Satu saat, beberapa hari sebelum pernikahan sepupu saya yang anak bungsu di keluarganya, saya mendapat ilham. Pada hari itu, entah bagaimana, saya merasa jalan bagi saya untuk memiliki komputer sendiri terbuka lebar. Sangat lebar. Setelah dua setengah tahun menunggu dan berharap-harap cemas bagaimana saya bisa memiliki komputer. Saya punya tabungan yang cukup. Dengan tambahan dana dari ortu dan sedikit poci-poci ke ortu, saya diperbolehkan untuk memiliki komputer!

Yippiiiiiiiiiiiiii! Selama ini saya merasa kalau saya tidak akan bisa punya komputer. Biaya untuk sekolah adik saya di Sekolah Menengah Farmasi sedemikian besar sehingga keperluan-keperluan dengan dana yang besar bisa dibilang masih agak sulit untuk dipertimbangkan. Alhamdulillah, alhamdulillah, alhamdulillah... Jadi, saya punya komputer secara resmi pada akhir Mei. Setelah saya bongkar-bongkar lagi perhitungan uang saya, saya masih bisa membeli printer. Akhirnya saya membeli printer. Alhamdulillah, alhamdulillah, alhamdulillah...

Kalau dihitung-hitung, jarak antara terkabulnya dua impian saya yang pertama sekitar dua tahun. Yang pertama di semester kedua tingkat satu dan yang kedua di semester dua tingkat tiga. Kalau saya boleh berharap, saya mengekstrapolasikan waktu dua impian sebelumnya dan mendapat waktu terkabulnya impian ketiga saya, yaitu sekitar satu tahun delapan bulan dari sekarang. Yah, hitung-hitung sekitar semester dua tahun kelima saya kuliah, saat saya mau lulus. (Amin!)

Apa sih impian ketiganya?

Saya sudah mengikrarkan harapan di depan Bibi saya tercinta, Bu Dara, bahwa saya berdoa dan berharap, bahwa impian saya terkabul saat saya mau lulus nanti insya Allah. Saya mengatakan pada seorang teman dekat saya lebih spesifik lagi kalau saya berharap dalam waktu dua tahun ini saya ingin mengejar impian saya yang ketiga itu. Hayooo, yang merasa dirinya ‘teman dekat’saya dan mendengar omongan saya tentang itu, ngacung!

Mohon doanya juga ya.

I’m a girl with many wishes...

Wednesday, September 28, 2005

Being 21

( 2 days to go... )

Bismillahirahmanirahiim.

21 tahun. Sebentar lagi umur saya genap 21 tahun insya Allah. Sejujurnya saya takjub sendiri mendengar angka ‘21’ disebut. Rasanya tidak percaya kalau saya sudah mau 21 tahun.

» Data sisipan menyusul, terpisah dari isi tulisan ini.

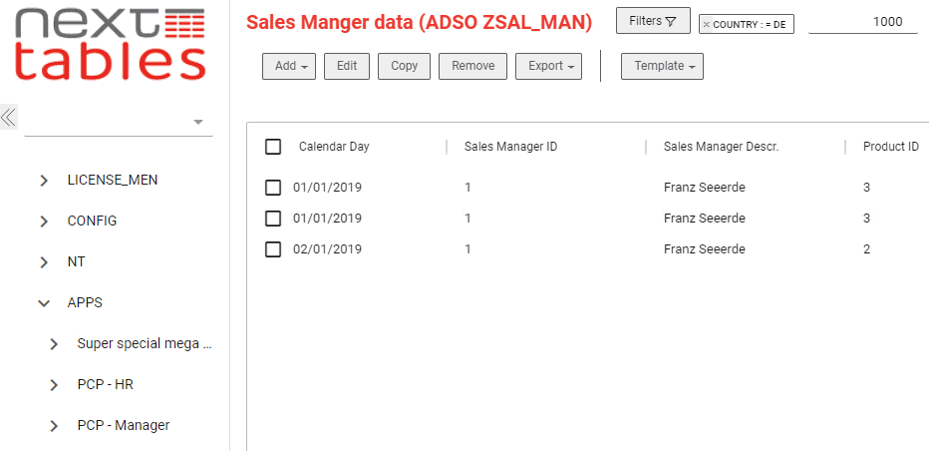Click the row limit field showing 1000
The width and height of the screenshot is (929, 451).
point(863,22)
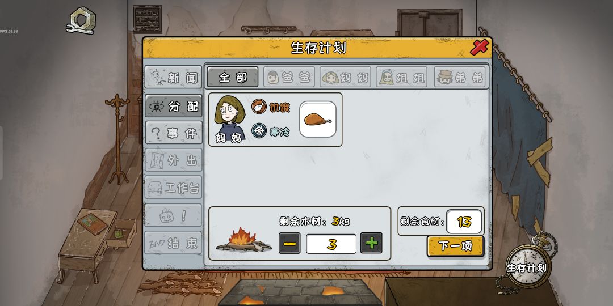
Task: Decrease wood amount with minus button
Action: coord(289,243)
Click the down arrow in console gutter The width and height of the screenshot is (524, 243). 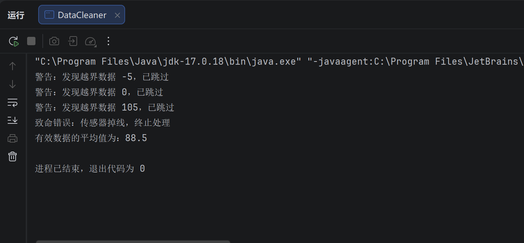point(13,84)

Fiuuuuuuh, masih tetap takjub...

Entah kenapa saya bisa takjub. Barangkali karena saya tidak menyangka kalau menjadi ‘Ales yang berumur 21 tahun’ akan begini rasanya. Tidak pernah terbayang kalau saya akan mencapai 21 tahun. Maka di sinilah saya, hampir berumur 21 tahun dan masih merasa kalau diri saya belum dewasa, belum mencapai kematangan yang sebenarnya, belum utuh, belum banyak pencapaian yang bisa saya banggakan, dan masih banyak ‘belum-belum’ lainnya. Masih ada yang kurang dari diri saya; masih sangat banyak malah.

Entahlah. Ketika kecil saya sempat punya bayangan kalau berumur di atas dua puluh tahun akan jauh lebih dewasa dari keadaan saya sekarang ini. Yah, tentu saja keadaan saya jauh lebih dewasa daripada ketika saya berumur 12 tahun.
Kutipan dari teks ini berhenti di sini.